Stillman contends, however, that his counsel was not required to object to the district court's questioning of witnesses during the trial, because such questioning was extremely prejudicial, and counsel feared that an objection might antagonize the court and harm Stillman's case. In support of this argument, Stillman relies on Miley v. Delta Marine Drilling Co., 473 F.2d 856, 857-58 (5th Cir.), cert. denied, 414 U.S. 871, 94 S. Ct. 93, 38 L. Ed. 2d 89 (1973), in which the court stated:
Where a trial judge's comments were so prejudicial as to deny a party an opportunity for a fair and impartial trial, the absence of objections will not preclude our review since counsel will be loathe to challenge the propriety of a trial judge's utterances for fear of antagonizing him and thereby prejudicing a client's case.
The limited exception which the Miley court recognized to the general rule requiring that objections to the interrogation of witnesses by the court be made during the trial is unavailing to Stillman in this case. In Miley, the comments to which the appellant objected on appeal were as follows:
"Mr. Cooper: What is the purpose or function of the anchor winch?
"The Court: To pull the anchor up.
"Mr. Cooper: That is what I want him to say.
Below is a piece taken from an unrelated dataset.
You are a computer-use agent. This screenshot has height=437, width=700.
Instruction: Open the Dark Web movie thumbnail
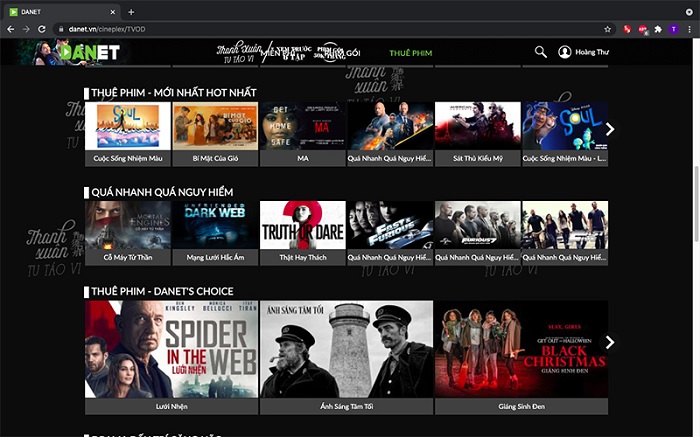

"The Court: Well any five year old idiot knows that. Don't waste my time and the jury's time on that. Isn't it to pull up the anchor?"
Miley, 473 F.2d at 857. The court in Miley held that these remarks were not sufficiently biased or notorious to permit appellate review under the plain error rule in the absence of any objection to the trial judge's comments during the trial. Without reviewing in detail the comments and questions of the district court to which Stillman objects on appeal, it suffices to say that none of the district judge's remarks even approached the level of impropriety achieved by the district court in the Miley case. Like the court of appeals in Miley, we conclude that none of the comments or questions of the district judge to which Stillman objects on appeal were sufficiently biased or notorious to permit appellate review in the absence of any objection to these remarks by Stillman's counsel during the trial.
The judgment of the district court is affirmed.